As in the old kind of disaster movies which, in the days before computer graphics, had to confine themselves to a somewhat human scale, the problem with this stuff is that there is entirely too much going on. You would think that an E.L.E. or Extinction Level Event would promise drama enough, but the authors are very far from satisfied with a lean tale of cosmic disaster. Instead, they branch out into subsidiary stories about scandal in Washington, a crippled spaceship, young love, a noble and competent president—black, of course—and the career and family problems of a young TV reporter (Téa Leoni), her rising to anchorwoman at the network, her rivalry with another woman reporter, and her relationship with her divorced parents (Maximilian Schell and Vanessa Redgrave). Finally, there is the moving story of an old space jockey (Robert Duvall) going up for one last ride surrounded by arrogant youths half his age.

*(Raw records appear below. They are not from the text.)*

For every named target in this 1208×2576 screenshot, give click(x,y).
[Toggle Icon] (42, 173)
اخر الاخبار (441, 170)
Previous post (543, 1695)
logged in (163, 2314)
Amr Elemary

All these stories can only be touched on in the time available, so none is developed beyond the most rudimentary stages. Nor are the characters, which for the most part do not even rise to the level of the familiar types we used to see in the old disaster movies. But perhaps none of this matters very much to the children who will mostly see this film, who feature so prominently in it and who, in more ways than one, obviously rule the world.